**Brano di partenza:**
• • • • •

La ricerca di un livello “Meta” di condivisione tra i curanti da una parte riduce il rischio molto comune di “rincorrere” o “riproporre” dinamiche sintomatiche ridondanti per cui è previsto spesso assistenzialismo e collusione col contesto che le ha prodotte dall’altra propone in alternativa una matrice di significati nuova, condivisa con i Servizi che hanno in carico i casi.
Attraverso una sinergia di interventi terapeutici, farmacologici, sociali e educativi ( e quindi attraverso riunioni d’equipe, scambi di riflessioni, aggiornamenti attraverso telefonate e mail ) l’obiettivo di un Lavoro di Rete con i Servizi è creare differenze e quindi evoluzione e cambiamento, il tutto nel rispetto dei diversi ruoli professionali pubblici e privati coinvolti (neuropsichiatri infantili, assistenti sociali, educatori, psicologi e psicoterapeuti sistemici).

• • • • •

**Materiale estratto:**
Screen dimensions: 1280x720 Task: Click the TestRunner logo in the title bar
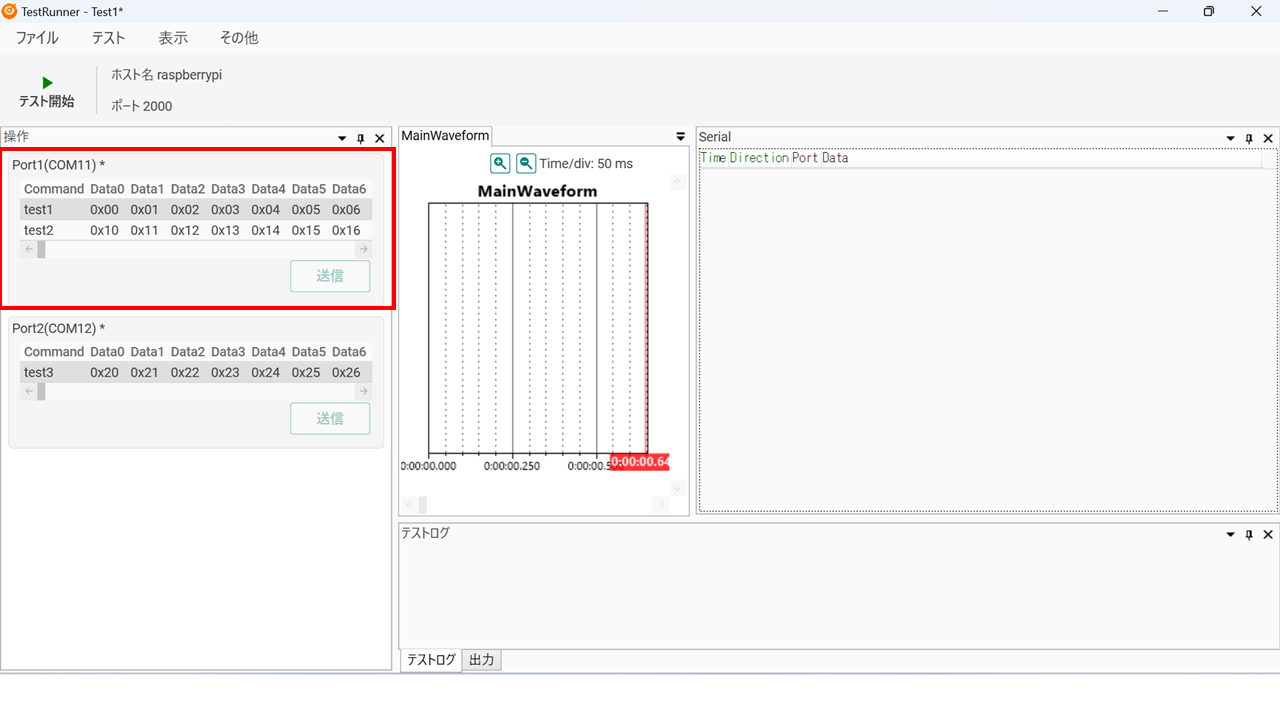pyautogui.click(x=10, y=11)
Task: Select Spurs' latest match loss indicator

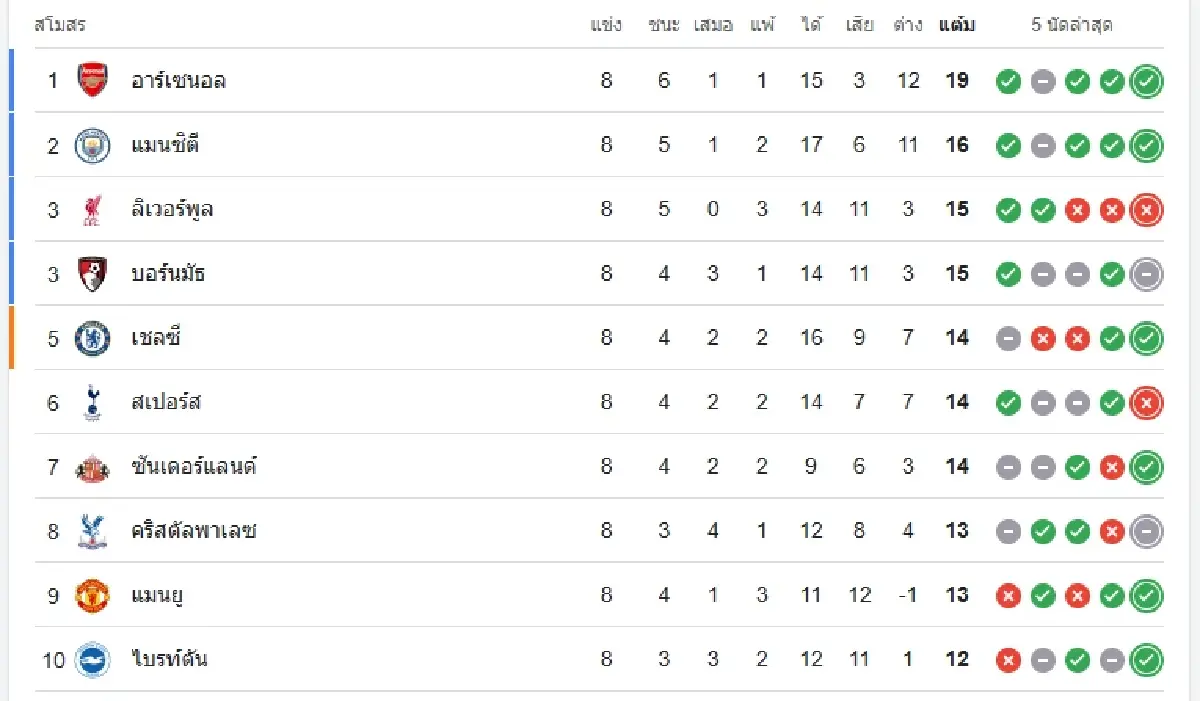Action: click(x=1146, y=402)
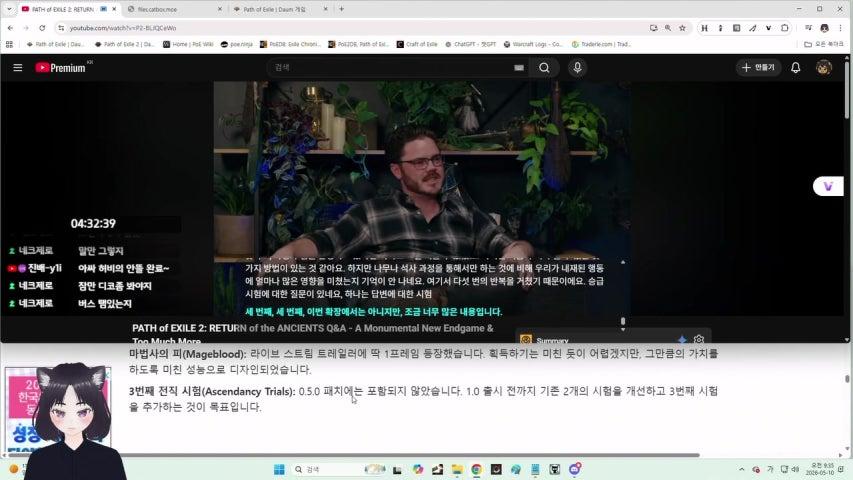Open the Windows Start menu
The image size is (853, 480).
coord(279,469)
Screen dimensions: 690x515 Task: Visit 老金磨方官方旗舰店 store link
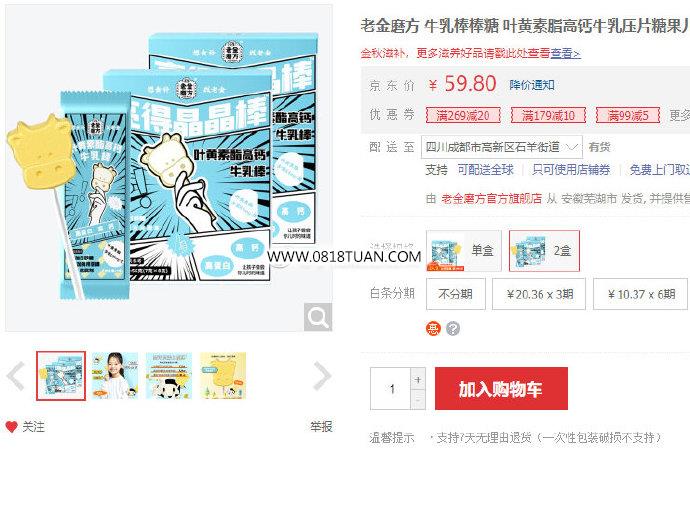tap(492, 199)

• • • • •

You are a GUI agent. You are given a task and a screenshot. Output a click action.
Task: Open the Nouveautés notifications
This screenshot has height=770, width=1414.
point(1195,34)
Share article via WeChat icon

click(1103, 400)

• • • • •

**Compito A:**
Trascrivi senza modifiche il passo del brano sul lavoro di rete che comincia con "Attraverso una sinergia" e termina con "e psicoterapeuti sistemici).".
**Compito B:**
Scrivi il seguito del brano sul lavoro di rete con i Servizi, partendo dopo la sua ultima frase.
Il materiale non serve per svolgere i compiti.

**Risposta finale A:**
Attraverso una sinergia di interventi terapeutici, farmacologici, sociali e educativi ( e quindi attraverso riunioni d’equipe, scambi di riflessioni, aggiornamenti attraverso telefonate e mail ) l’obiettivo di un Lavoro di Rete con i Servizi è creare differenze e quindi evoluzione e cambiamento, il tutto nel rispetto dei diversi ruoli professionali pubblici e privati coinvolti (neuropsichiatri infantili, assistenti sociali, educatori, psicologi e psicoterapeuti sistemici).

**Risposta finale B:**
Gli esiti del lavoro incrociato tra CSAPR, Servizi e famiglie permette di fare alcune riflessioni finali.
Il nostro modus operandi si è basato sulla ricerca di un confronto con gli operatori della Asl e con tutti gli altri sistemi coinvolti per far emergere i punti in comune di una sinergia da condividere e per togliere alle differenze professionali quella componente ansiogena con cui spesso si confronta chi fa questo lavoro. Questo è alla base di una fiducia reciproca e di una collaborazione multiprofessionale.
La conseguenza più evidente è stata una diminuzione della frequenza dei tempi di invio della NPI al nostro Centro Studi: abbiamo spiegato questo fenomeno ipotizzando che un intervento tempestivo e sinergico accorci i tempi “patologici” a carico della famiglia, che a sua volta è a carico dei Servizi.
Mettere in Rete prima e costruire una Rete dopo con la famiglia e con gli enti istituzionali ha permesso di ridurre sterili conflitti, allargare sulle incomprensioni e aggiungere punti di vista.
Il lavoro di équipe del Centro Studi ha assolto alla funzione di “mediatore intersistemico” laddove errori comunicativi e impasse potevano colludere o bloccare il progetto terapeutico dei sistemi curanti.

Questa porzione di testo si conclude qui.